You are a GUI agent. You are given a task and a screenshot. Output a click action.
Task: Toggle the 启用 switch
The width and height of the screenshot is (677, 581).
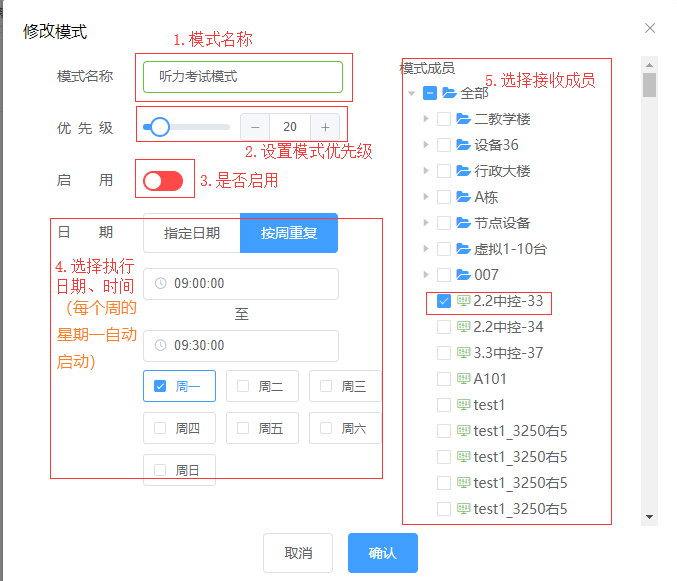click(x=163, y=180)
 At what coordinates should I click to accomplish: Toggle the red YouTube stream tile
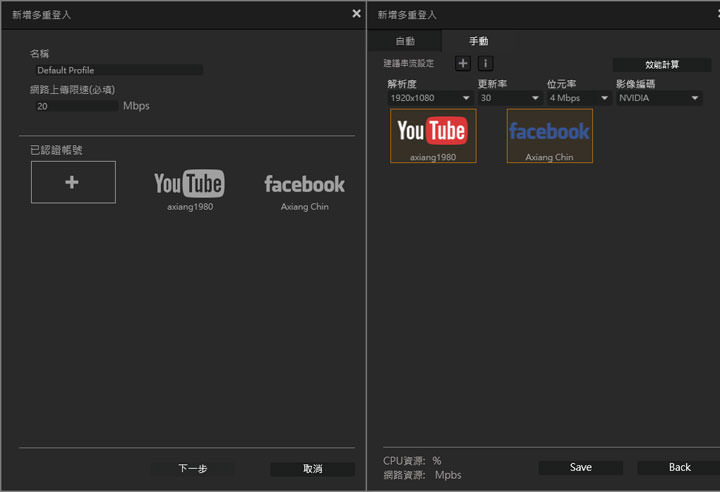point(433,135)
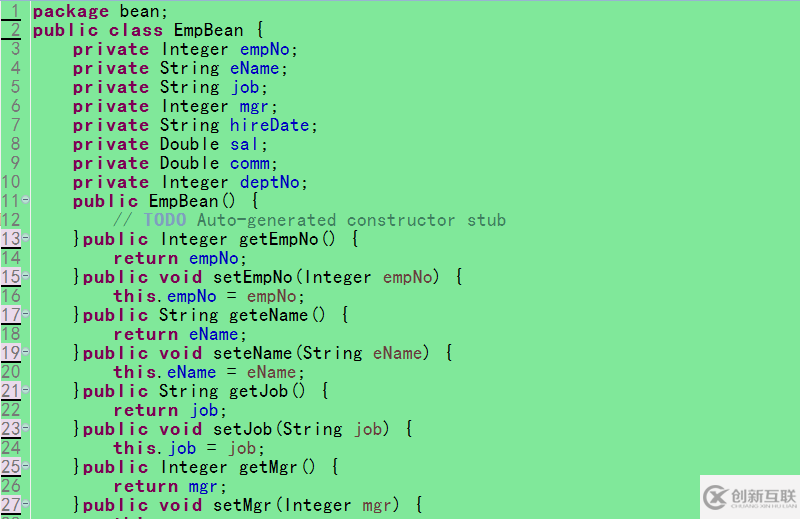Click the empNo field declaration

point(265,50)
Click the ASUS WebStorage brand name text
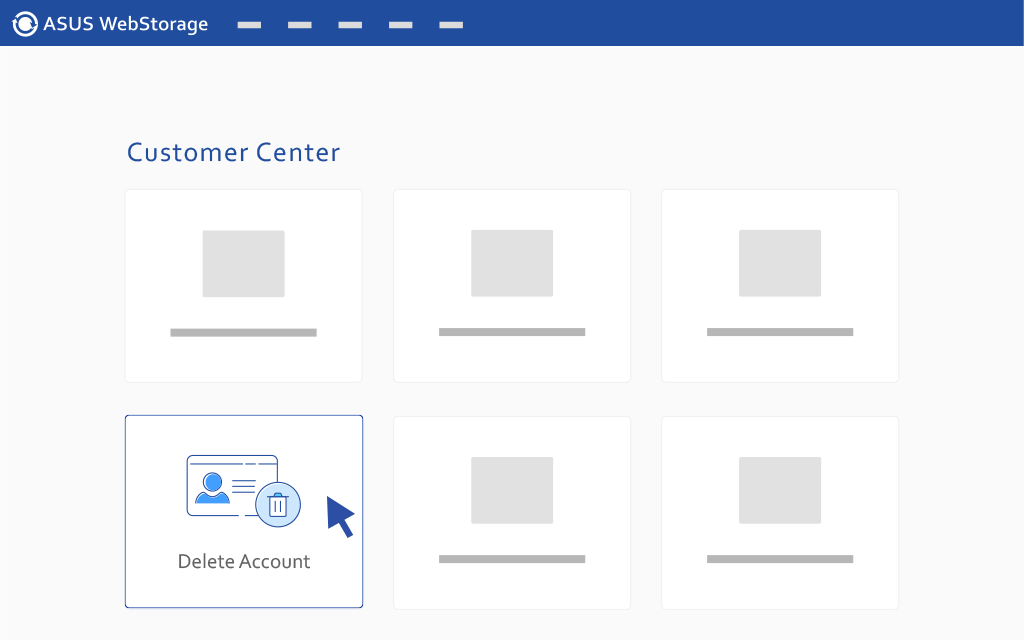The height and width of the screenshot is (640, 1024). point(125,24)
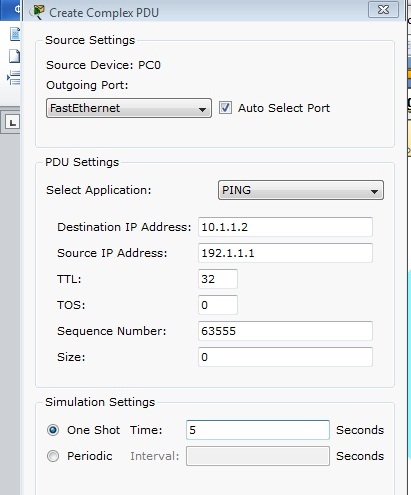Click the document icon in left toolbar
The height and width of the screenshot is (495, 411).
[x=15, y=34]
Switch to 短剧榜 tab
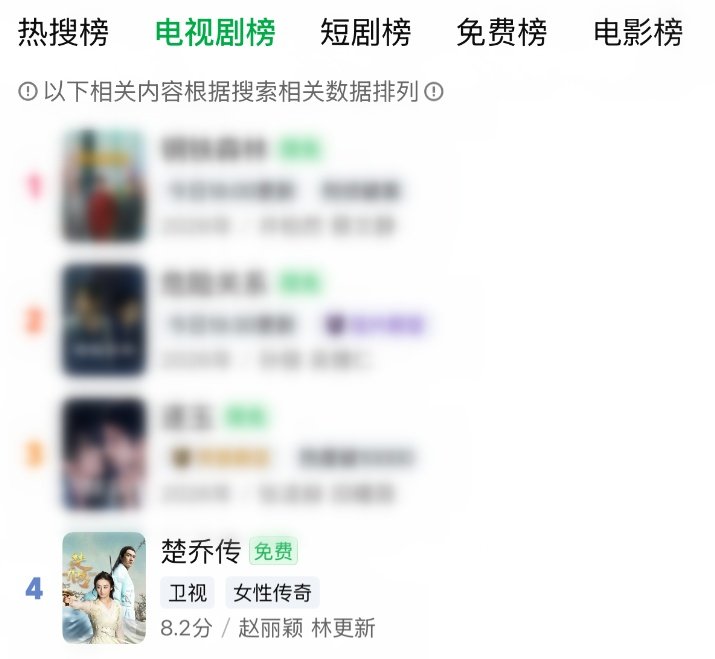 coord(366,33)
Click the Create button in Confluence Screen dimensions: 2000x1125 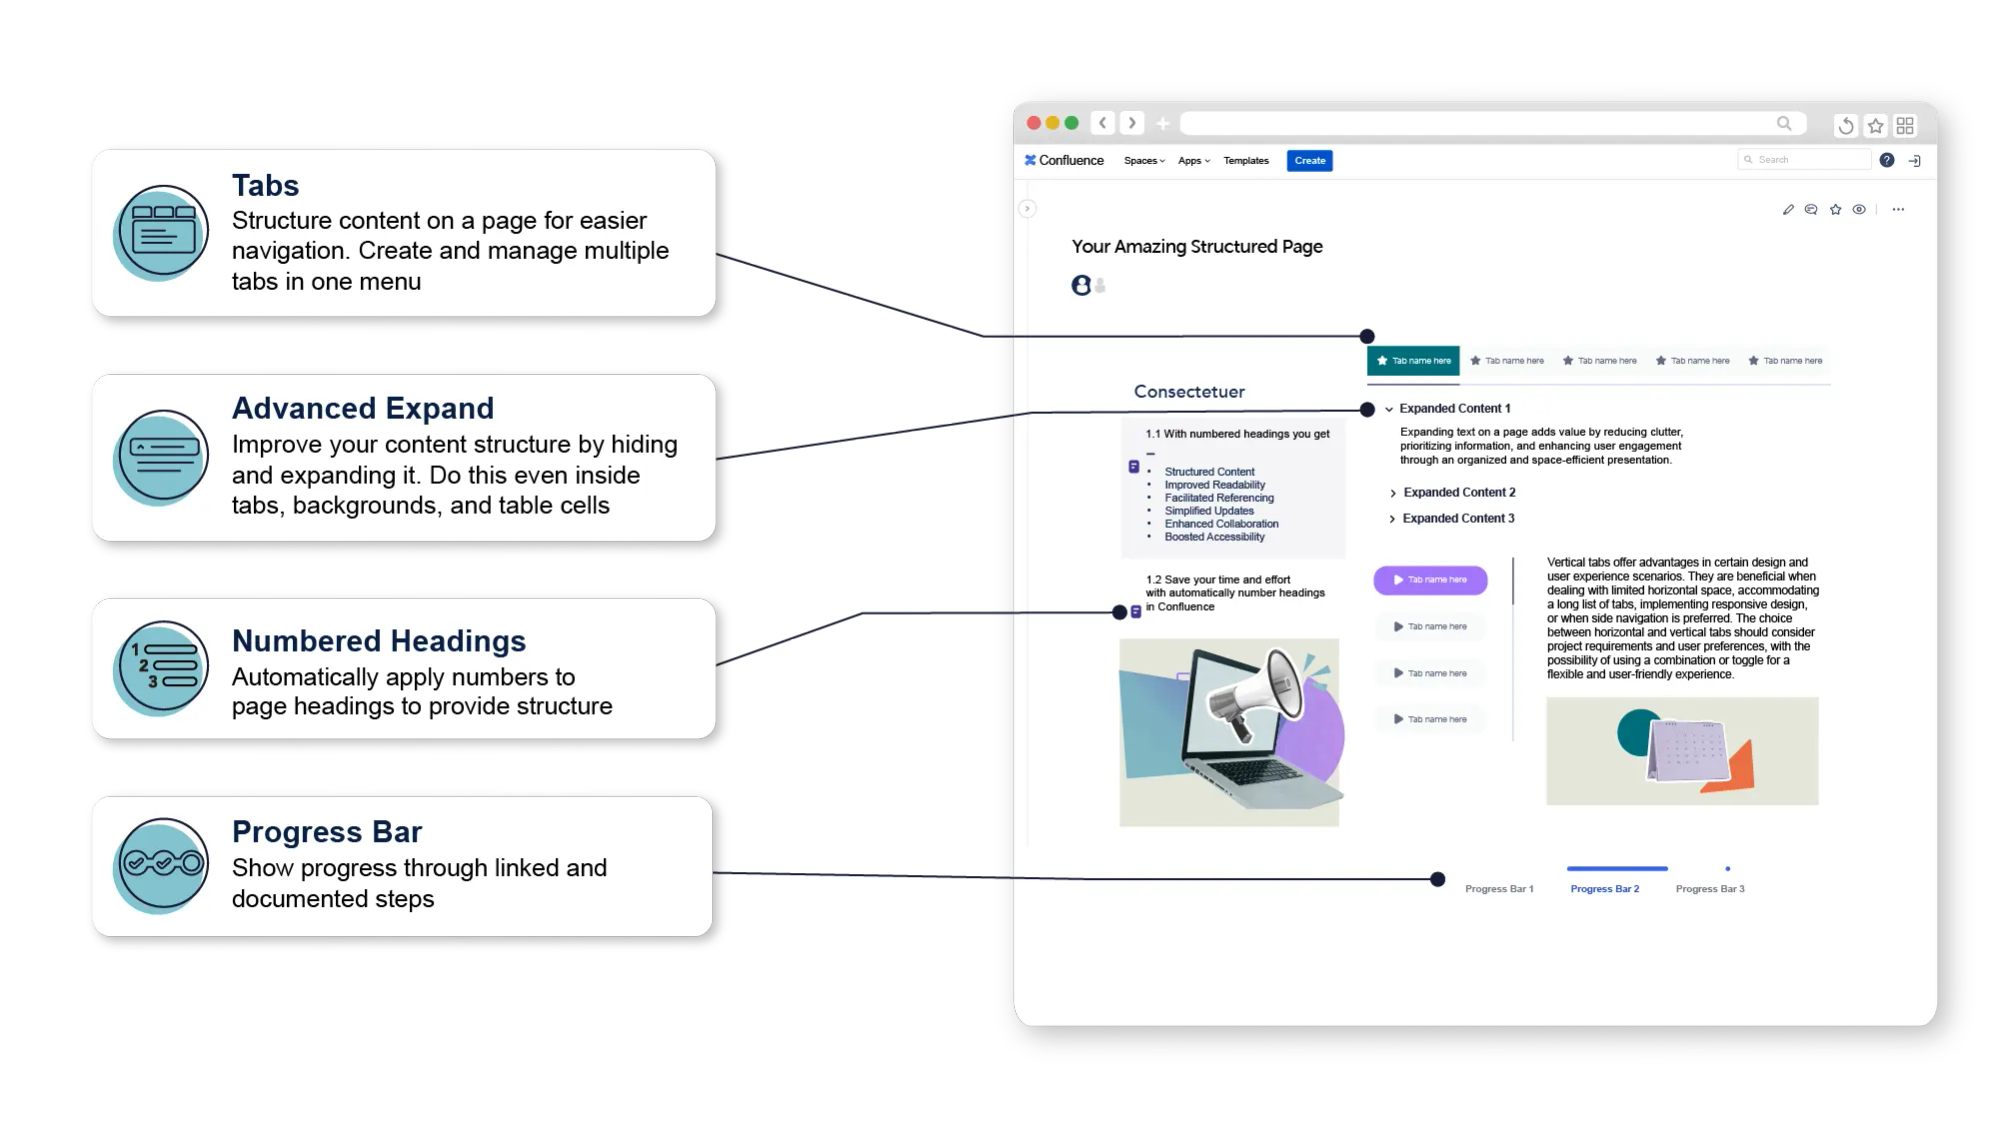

^^^^^^^^

- [Problem to work on] Repeat the entries exactly, pictures left out.

- [Your response]
You are a GUI agent. You are given a task and a screenshot. Output a click action.
Task: Toggle the 启用 switch
The width and height of the screenshot is (677, 581).
click(x=163, y=180)
 At what coordinates should I click to accomplish: Toggle the red YouTube stream tile
point(433,135)
Click the empNo field declaration

point(265,50)
Click the ASUS WebStorage brand name text
The height and width of the screenshot is (640, 1024). point(125,24)
Click the document icon in left toolbar
The height and width of the screenshot is (495, 411).
[x=15, y=34]
Switch to 短剧榜 tab
 coord(366,33)
Click the Create button in Confluence Screen dimensions: 2000x1125 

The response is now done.